The Arlington School District plans to bring back fourth and fifth graders for in-school learning on Feb. 16 and are considering a March return for middle school students.
Students are returning under a hybrid model, and will only be at school two days a week with online learning the rest of the time.
Superintendent Chrys Sweeting proposed the Feb. 16 date during the Feb. 2 school board meeting, as well as potential dates of March 15 for sixth graders, March 22 for seventh and eighth graders and April 12 for high school.
“I believe the administrators would support these, although there are still logistics to work out,” she said.
The Feb. 16 date was approved during the meeting while the district still considers the return date for middle and high school students.
“We will be prepared and ready to bring students in grade 4 and 5 back to campus and I’m sure the parents are excited and happy to hear that,” said school board president Judy Fay.
The state Department of Health guidelines say that middle and high school students should return under hybrid models if the daily case rate is under 300 per 100,000 people.
With three weeks of declining cases, the two-week average for the county was 184 cases per 100,000 people as of Jan. 30.
“Thank you for our community for washing their hands and keeping everyone safe,” said school board member Mary Levesque. “I’m very proud we’re bringing kids back when case rates are low."
Some board members hoped that middle school student and high school students could return earlier if case rates continue to drop locally.
“If the numbers keep going the direction they’re going, I would be in favor of looking more toward March 8,” said board member Sherri Kelly.
Karen Gorzela, speech pathologist at the district, said she was glad that kids were returning to campus but asked for continuing caution for staff and teachers.
“I implore the board to bring us back safely,” she said. “Please call the governor and beseech him to prioritize vaccinating teachers."
Sweeting said the district is currently working with the Stillaguamish Tribe who may be able to provide vaccines to teachers in the district.
“We have a plan that is in the works. And that plan is that all staff who want to be vaccinated can be vaccinated in the next four weeks,” said Sweeting.
As a sovereign tribal government the Stillaguamish Tribe has more authority to use their vaccine supply than U.S. government agencies.

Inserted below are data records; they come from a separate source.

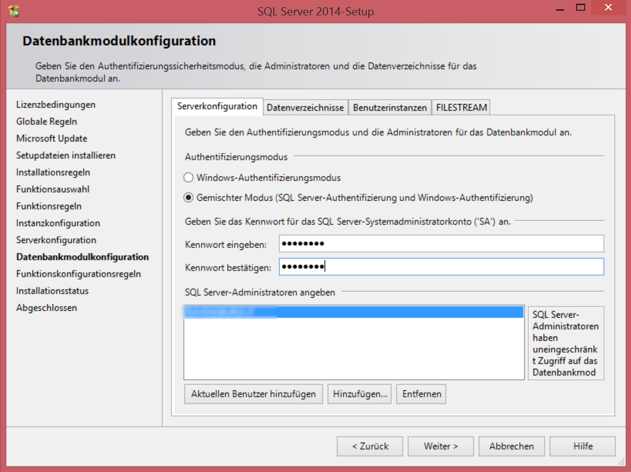631x472 pixels.
Task: Go back with the Zurück button
Action: pos(370,446)
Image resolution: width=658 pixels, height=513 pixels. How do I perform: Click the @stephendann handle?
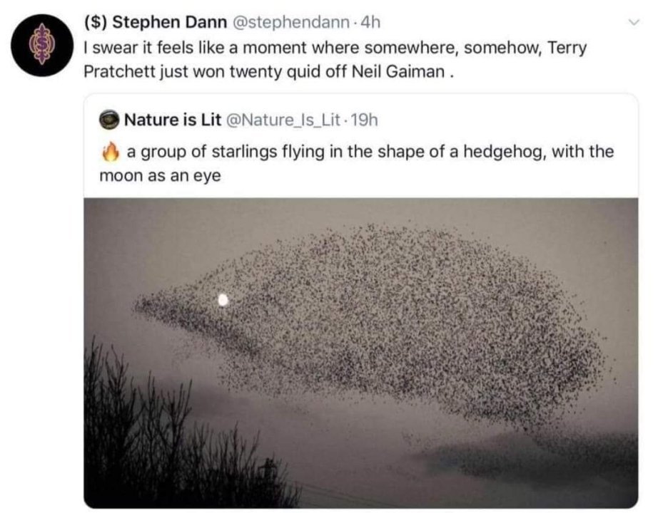293,22
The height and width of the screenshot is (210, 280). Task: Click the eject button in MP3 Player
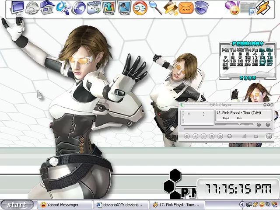tap(230, 136)
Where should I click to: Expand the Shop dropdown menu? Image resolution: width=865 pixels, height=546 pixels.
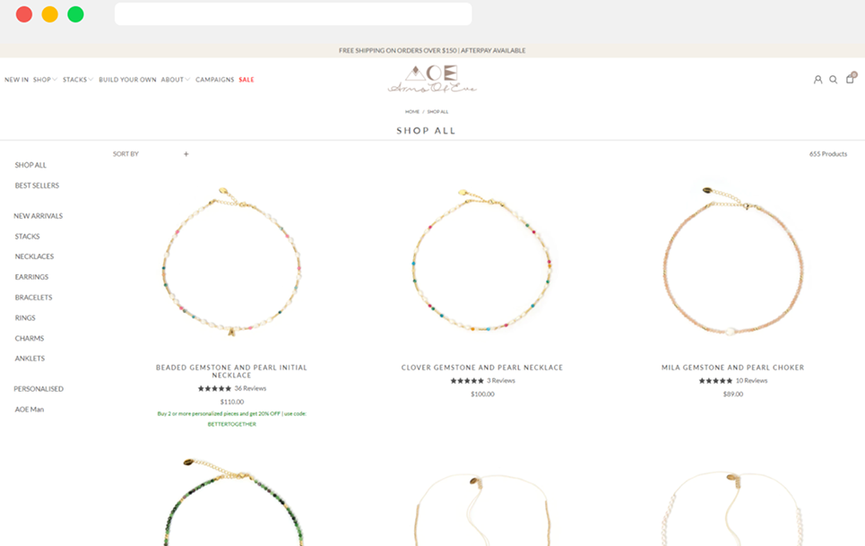(x=45, y=80)
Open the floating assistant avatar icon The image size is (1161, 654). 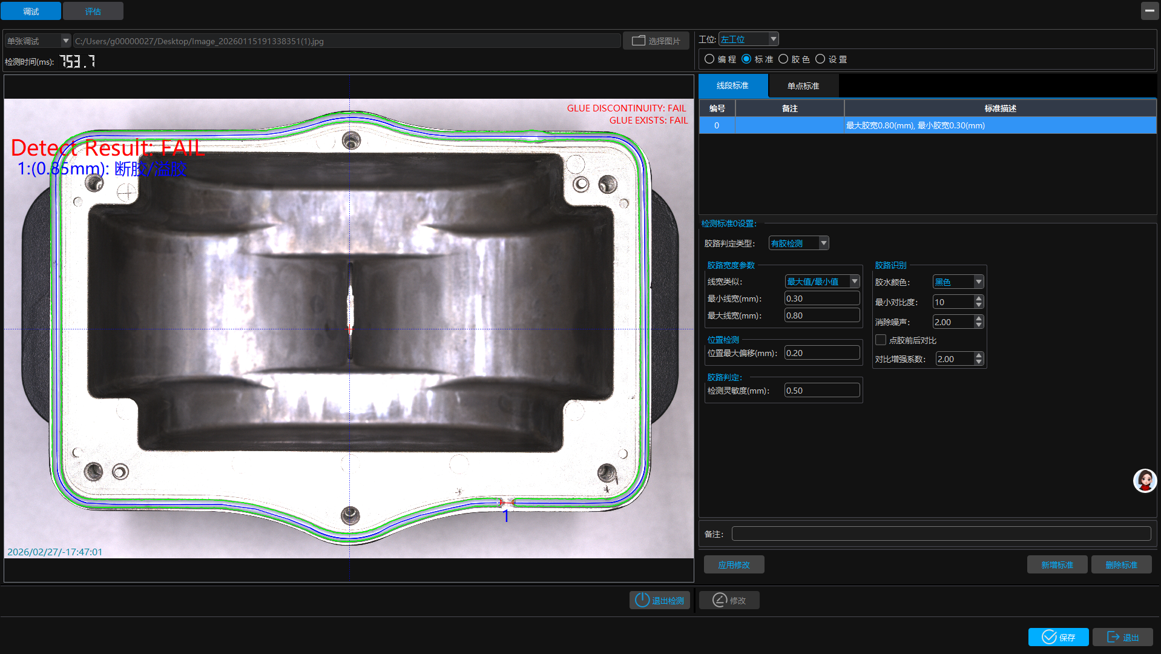tap(1144, 481)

“I say that I humbly accept this generosity because I know there are many individuals that want the vaccination … there’s a long waiting list,” said Sweeting.
So far, the district’s measures have not resulted in an outbreak and currently they have three positive student cases and zero staff, according to Krissa Cramer, district nurse.
Because of those cases 25 students are currently quarantined, as well as three staff members.
“That’s a safeguard. They’re not positive or symptomatic currently,” said Cramer.